━━━━━ Page extract

This is from Lesson 4, "Finding a Good LED Grow Light".

My understanding regarding penetration is that the degree of angle of the LED (?) affects penetration vs spread, with 120 having a higher spread and less penetration, and 90 and 60 having increasingly better penetration and less coverage.

I recently got a Magnum Plus, but have not had it long enough to draw any meaningful conclusions. I chose a Magnum because it seemed like people were having success with the 357.


----------



## WeJuana (Oct 18, 2011)

organicbynature said:


> Your link seems to contradict your conclusion. Your link says:
> 
> This is from Lesson 4, "Finding a Good LED Grow Light".
> 
> ...


I hope you stick around and keep us updated with how you like the Magnum! I'm very curious to hear your feedback.


----------



## organicbynature (Oct 18, 2011)

WeJuana said:


> I hope you stick around and keep us updated with how you like the Magnum! I'm very curious to hear your feedback.


Oh, I'm sticking around. This is a great grow! I'm subbed. 

I'm hoping to scale up over time so I'm very interested in your comparison. I think my next lighting purchase, though, will be some T5 fixtures with select aquarium bulbs. Have you seen that thread? I'm very intrigued.


----------



## WeJuana (Oct 18, 2011)

Yesterday I put a 16"x6" carbon filter can on each tent. 
The room went from smelling like mylar and marijuana to nothing. I literally cant smell the skunk unless I put my head in the tents.

New light got here today! Mother tent, say hello to the Blackstar 900!






518w actual Draw






Showing the LEDs






Inside the mother tent






About 4 weeks from seed are "Trinity Kush" (bottom right) and "Power Africa" (middle right).

*One of these 2 will be the next strain in the cloner after the LA Con clones.
If you have a preference of which you would like to see please tell me, if there is a strong majority towards one strain that will be the one that's up next.*

The other tiny lil guys are just days from seed:
Aurora Indica
Qrazy Train
Purple Power
Confidential Cheese
AC Diesel
Moby Dick


----------



## WeJuana (Oct 18, 2011)

organicbynature said:


> Oh, I'm sticking around. This is a great grow! I'm subbed.
> 
> I'm hoping to scale up over time so I'm very interested in your comparison. I think my next lighting purchase, though, will be some T5 fixtures with select aquarium bulbs. Have you seen that thread? I'm very intrigued.

━━━━━━━━━━
━━━━━ Information provided

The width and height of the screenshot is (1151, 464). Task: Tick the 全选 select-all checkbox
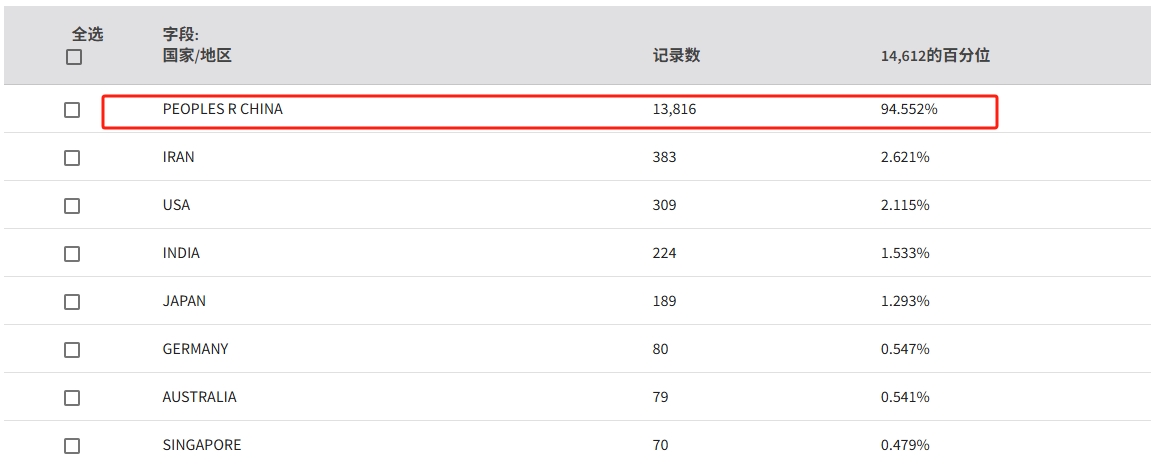pyautogui.click(x=74, y=57)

━━━━━━━━━━

(Description of the task)
Reproduce the grow-light thread word for word, from "Yesterday I put" up to and including "in the tents.". Rely on the forum thread alone.

(Exercise result)
Yesterday I put a 16"x6" carbon filter can on each tent. 
The room went from smelling like mylar and marijuana to nothing. I literally cant smell the skunk unless I put my head in the tents.